### Supplied data
--------------------------------
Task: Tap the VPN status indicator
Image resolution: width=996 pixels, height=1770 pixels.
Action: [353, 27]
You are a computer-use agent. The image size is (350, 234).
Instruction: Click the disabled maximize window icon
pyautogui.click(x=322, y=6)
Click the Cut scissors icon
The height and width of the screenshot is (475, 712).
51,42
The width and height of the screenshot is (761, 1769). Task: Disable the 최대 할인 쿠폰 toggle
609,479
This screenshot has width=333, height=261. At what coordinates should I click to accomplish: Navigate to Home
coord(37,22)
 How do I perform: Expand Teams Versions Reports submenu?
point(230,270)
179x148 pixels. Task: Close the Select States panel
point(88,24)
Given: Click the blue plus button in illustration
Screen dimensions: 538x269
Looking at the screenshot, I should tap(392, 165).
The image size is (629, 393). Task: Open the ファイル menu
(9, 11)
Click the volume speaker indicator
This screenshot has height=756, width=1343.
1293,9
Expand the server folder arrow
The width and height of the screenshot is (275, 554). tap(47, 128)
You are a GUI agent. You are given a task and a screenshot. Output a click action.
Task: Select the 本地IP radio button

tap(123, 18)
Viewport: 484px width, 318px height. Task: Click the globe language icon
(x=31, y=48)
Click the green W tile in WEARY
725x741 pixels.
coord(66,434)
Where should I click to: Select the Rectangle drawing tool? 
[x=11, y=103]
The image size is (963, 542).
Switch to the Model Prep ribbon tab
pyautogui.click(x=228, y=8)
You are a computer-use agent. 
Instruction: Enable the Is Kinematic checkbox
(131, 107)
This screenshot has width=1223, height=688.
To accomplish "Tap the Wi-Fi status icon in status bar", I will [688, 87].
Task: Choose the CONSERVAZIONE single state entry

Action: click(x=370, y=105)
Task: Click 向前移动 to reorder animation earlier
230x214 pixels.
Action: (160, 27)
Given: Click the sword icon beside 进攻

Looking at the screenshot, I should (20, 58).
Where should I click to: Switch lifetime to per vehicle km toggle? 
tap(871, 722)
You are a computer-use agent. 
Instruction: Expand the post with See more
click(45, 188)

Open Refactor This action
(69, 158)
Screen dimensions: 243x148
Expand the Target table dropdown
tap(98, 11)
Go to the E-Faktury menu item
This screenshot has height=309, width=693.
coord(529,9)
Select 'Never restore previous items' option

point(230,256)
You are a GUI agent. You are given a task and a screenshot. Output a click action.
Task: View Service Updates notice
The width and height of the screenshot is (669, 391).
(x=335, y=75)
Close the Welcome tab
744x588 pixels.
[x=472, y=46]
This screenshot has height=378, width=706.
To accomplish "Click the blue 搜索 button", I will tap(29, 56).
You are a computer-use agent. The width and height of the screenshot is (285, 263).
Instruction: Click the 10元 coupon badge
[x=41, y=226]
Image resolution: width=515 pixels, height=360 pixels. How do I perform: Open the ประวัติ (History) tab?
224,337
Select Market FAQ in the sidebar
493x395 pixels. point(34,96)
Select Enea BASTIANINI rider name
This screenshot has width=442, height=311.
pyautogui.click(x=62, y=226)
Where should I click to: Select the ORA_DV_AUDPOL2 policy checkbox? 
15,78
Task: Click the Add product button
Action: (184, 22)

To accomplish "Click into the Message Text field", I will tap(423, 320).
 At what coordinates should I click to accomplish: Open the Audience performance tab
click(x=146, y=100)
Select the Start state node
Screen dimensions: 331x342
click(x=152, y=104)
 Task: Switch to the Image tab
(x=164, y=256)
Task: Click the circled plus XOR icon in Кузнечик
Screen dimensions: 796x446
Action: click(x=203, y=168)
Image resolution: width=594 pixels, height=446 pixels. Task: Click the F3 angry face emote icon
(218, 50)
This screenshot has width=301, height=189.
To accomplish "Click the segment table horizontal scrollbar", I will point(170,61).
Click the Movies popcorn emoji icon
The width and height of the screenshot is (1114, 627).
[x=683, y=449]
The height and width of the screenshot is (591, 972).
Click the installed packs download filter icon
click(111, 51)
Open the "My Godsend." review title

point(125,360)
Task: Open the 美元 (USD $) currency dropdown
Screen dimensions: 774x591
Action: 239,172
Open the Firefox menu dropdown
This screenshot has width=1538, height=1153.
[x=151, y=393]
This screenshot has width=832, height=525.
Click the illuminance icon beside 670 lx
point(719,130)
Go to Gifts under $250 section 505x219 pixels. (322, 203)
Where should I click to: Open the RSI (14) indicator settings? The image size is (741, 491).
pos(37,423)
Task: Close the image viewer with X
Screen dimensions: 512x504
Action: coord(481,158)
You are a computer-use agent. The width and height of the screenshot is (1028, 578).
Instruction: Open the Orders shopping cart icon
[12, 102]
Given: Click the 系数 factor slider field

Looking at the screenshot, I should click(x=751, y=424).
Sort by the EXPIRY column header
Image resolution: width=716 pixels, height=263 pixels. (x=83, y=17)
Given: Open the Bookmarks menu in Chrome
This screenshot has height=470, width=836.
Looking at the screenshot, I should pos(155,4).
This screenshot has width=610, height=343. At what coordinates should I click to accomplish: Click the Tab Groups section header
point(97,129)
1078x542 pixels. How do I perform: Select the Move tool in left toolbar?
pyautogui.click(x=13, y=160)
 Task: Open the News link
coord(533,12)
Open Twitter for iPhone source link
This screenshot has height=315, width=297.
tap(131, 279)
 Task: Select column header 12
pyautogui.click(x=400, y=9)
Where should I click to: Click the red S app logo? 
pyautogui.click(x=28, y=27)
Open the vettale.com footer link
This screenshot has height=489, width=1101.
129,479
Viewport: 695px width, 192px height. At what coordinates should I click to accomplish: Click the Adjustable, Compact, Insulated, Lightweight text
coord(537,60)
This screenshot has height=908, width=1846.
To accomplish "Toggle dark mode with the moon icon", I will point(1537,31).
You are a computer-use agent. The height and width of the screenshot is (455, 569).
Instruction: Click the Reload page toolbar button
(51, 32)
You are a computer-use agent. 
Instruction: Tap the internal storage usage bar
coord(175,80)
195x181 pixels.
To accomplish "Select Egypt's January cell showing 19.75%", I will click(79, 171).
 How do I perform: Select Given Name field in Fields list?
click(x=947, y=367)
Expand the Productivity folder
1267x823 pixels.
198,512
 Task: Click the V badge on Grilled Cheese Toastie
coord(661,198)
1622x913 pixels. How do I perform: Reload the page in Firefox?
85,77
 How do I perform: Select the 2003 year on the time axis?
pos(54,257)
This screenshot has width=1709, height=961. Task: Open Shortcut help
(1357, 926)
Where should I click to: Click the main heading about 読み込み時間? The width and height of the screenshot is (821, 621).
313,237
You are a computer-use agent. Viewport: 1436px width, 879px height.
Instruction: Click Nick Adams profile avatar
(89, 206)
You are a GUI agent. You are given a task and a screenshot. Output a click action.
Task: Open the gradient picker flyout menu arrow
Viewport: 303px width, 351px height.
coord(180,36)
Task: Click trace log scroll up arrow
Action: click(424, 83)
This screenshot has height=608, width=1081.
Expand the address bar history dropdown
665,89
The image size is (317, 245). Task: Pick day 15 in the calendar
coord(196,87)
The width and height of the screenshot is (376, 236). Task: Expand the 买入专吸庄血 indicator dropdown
--------------------------------
### Exercise brief
Reproduce the listing above word for word, from first line to last.

### Exercise solution
Task: Tap the VPN status indicator
Image resolution: width=996 pixels, height=1770 pixels.
Action: [353, 27]
You are a computer-use agent. The image size is (350, 234).
Instruction: Click the disabled maximize window icon
pyautogui.click(x=322, y=6)
Click the Cut scissors icon
The height and width of the screenshot is (475, 712).
51,42
The width and height of the screenshot is (761, 1769). Task: Disable the 최대 할인 쿠폰 toggle
609,479
This screenshot has width=333, height=261. At what coordinates should I click to accomplish: Navigate to Home
coord(37,22)
 How do I perform: Expand Teams Versions Reports submenu?
point(230,270)
179x148 pixels. Task: Close the Select States panel
point(88,24)
Given: Click the blue plus button in illustration
Screen dimensions: 538x269
Looking at the screenshot, I should tap(392, 165).
The image size is (629, 393). Task: Open the ファイル menu
(9, 11)
Click the volume speaker indicator
This screenshot has height=756, width=1343.
1293,9
Expand the server folder arrow
The width and height of the screenshot is (275, 554). tap(47, 128)
You are a GUI agent. You are given a task and a screenshot. Output a click action.
Task: Select the 本地IP radio button

tap(123, 18)
Viewport: 484px width, 318px height. Task: Click the globe language icon
(x=31, y=48)
Click the green W tile in WEARY
725x741 pixels.
coord(66,434)
Where should I click to: Select the Rectangle drawing tool? 
[x=11, y=103]
The image size is (963, 542).
Switch to the Model Prep ribbon tab
pyautogui.click(x=228, y=8)
You are a computer-use agent. 
Instruction: Enable the Is Kinematic checkbox
(131, 107)
This screenshot has width=1223, height=688.
To accomplish "Tap the Wi-Fi status icon in status bar", I will [688, 87].
Task: Choose the CONSERVAZIONE single state entry

Action: click(x=370, y=105)
Task: Click 向前移动 to reorder animation earlier
230x214 pixels.
Action: (160, 27)
Given: Click the sword icon beside 进攻

Looking at the screenshot, I should (20, 58).
Where should I click to: Switch lifetime to per vehicle km toggle? 
tap(871, 722)
You are a computer-use agent. 
Instruction: Expand the post with See more
click(45, 188)

Open Refactor This action
(69, 158)
Screen dimensions: 243x148
Expand the Target table dropdown
tap(98, 11)
Go to the E-Faktury menu item
This screenshot has height=309, width=693.
coord(529,9)
Select 'Never restore previous items' option

point(230,256)
You are a GUI agent. You are given a task and a screenshot. Output a click action.
Task: View Service Updates notice
The width and height of the screenshot is (669, 391).
(x=335, y=75)
Close the Welcome tab
744x588 pixels.
[x=472, y=46]
This screenshot has height=378, width=706.
To accomplish "Click the blue 搜索 button", I will tap(29, 56).
You are a computer-use agent. The width and height of the screenshot is (285, 263).
Instruction: Click the 10元 coupon badge
[x=41, y=226]
Image resolution: width=515 pixels, height=360 pixels. How do I perform: Open the ประวัติ (History) tab?
224,337
Select Market FAQ in the sidebar
493x395 pixels. point(34,96)
Select Enea BASTIANINI rider name
This screenshot has width=442, height=311.
pyautogui.click(x=62, y=226)
Where should I click to: Select the ORA_DV_AUDPOL2 policy checkbox? 
15,78
Task: Click the Add product button
Action: (184, 22)

To accomplish "Click into the Message Text field", I will tap(423, 320).
 At what coordinates should I click to accomplish: Open the Audience performance tab
click(x=146, y=100)
Select the Start state node
Screen dimensions: 331x342
click(x=152, y=104)
 Task: Switch to the Image tab
(x=164, y=256)
Task: Click the circled plus XOR icon in Кузнечик
Screen dimensions: 796x446
Action: click(x=203, y=168)
Image resolution: width=594 pixels, height=446 pixels. Task: Click the F3 angry face emote icon
(218, 50)
This screenshot has width=301, height=189.
To accomplish "Click the segment table horizontal scrollbar", I will point(170,61).
Click the Movies popcorn emoji icon
The width and height of the screenshot is (1114, 627).
[x=683, y=449]
The height and width of the screenshot is (591, 972).
Click the installed packs download filter icon
click(111, 51)
Open the "My Godsend." review title

point(125,360)
Task: Open the 美元 (USD $) currency dropdown
Screen dimensions: 774x591
Action: 239,172
Open the Firefox menu dropdown
This screenshot has width=1538, height=1153.
[x=151, y=393]
This screenshot has width=832, height=525.
Click the illuminance icon beside 670 lx
point(719,130)
Go to Gifts under $250 section 505x219 pixels. (322, 203)
Where should I click to: Open the RSI (14) indicator settings? The image size is (741, 491).
pos(37,423)
Task: Close the image viewer with X
Screen dimensions: 512x504
Action: coord(481,158)
You are a computer-use agent. The width and height of the screenshot is (1028, 578).
Instruction: Open the Orders shopping cart icon
[12, 102]
Given: Click the 系数 factor slider field

Looking at the screenshot, I should click(x=751, y=424).
Sort by the EXPIRY column header
Image resolution: width=716 pixels, height=263 pixels. (x=83, y=17)
Given: Open the Bookmarks menu in Chrome
This screenshot has height=470, width=836.
Looking at the screenshot, I should pos(155,4).
This screenshot has width=610, height=343. At what coordinates should I click to accomplish: Click the Tab Groups section header
point(97,129)
1078x542 pixels. How do I perform: Select the Move tool in left toolbar?
pyautogui.click(x=13, y=160)
 Task: Open the News link
coord(533,12)
Open Twitter for iPhone source link
This screenshot has height=315, width=297.
tap(131, 279)
 Task: Select column header 12
pyautogui.click(x=400, y=9)
Where should I click to: Click the red S app logo? 
pyautogui.click(x=28, y=27)
Open the vettale.com footer link
This screenshot has height=489, width=1101.
129,479
Viewport: 695px width, 192px height. At what coordinates should I click to accomplish: Click the Adjustable, Compact, Insulated, Lightweight text
coord(537,60)
This screenshot has height=908, width=1846.
To accomplish "Toggle dark mode with the moon icon", I will point(1537,31).
You are a computer-use agent. The height and width of the screenshot is (455, 569).
Instruction: Click the Reload page toolbar button
(51, 32)
You are a computer-use agent. 
Instruction: Tap the internal storage usage bar
coord(175,80)
195x181 pixels.
To accomplish "Select Egypt's January cell showing 19.75%", I will click(79, 171).
 How do I perform: Select Given Name field in Fields list?
click(x=947, y=367)
Expand the Productivity folder
1267x823 pixels.
198,512
 Task: Click the V badge on Grilled Cheese Toastie
coord(661,198)
1622x913 pixels. How do I perform: Reload the page in Firefox?
85,77
 How do I perform: Select the 2003 year on the time axis?
pos(54,257)
This screenshot has width=1709, height=961. Task: Open Shortcut help
(1357, 926)
Where should I click to: Click the main heading about 読み込み時間? The width and height of the screenshot is (821, 621).
313,237
You are a computer-use agent. Viewport: 1436px width, 879px height.
Instruction: Click Nick Adams profile avatar
(89, 206)
You are a GUI agent. You are given a task and a screenshot. Output a click action.
Task: Open the gradient picker flyout menu arrow
Viewport: 303px width, 351px height.
coord(180,36)
Task: Click trace log scroll up arrow
Action: click(424, 83)
This screenshot has height=608, width=1081.
Expand the address bar history dropdown
665,89
The image size is (317, 245). Task: Pick day 15 in the calendar
coord(196,87)
The width and height of the screenshot is (376, 236). Task: Expand the 买入专吸庄血 indicator dropdown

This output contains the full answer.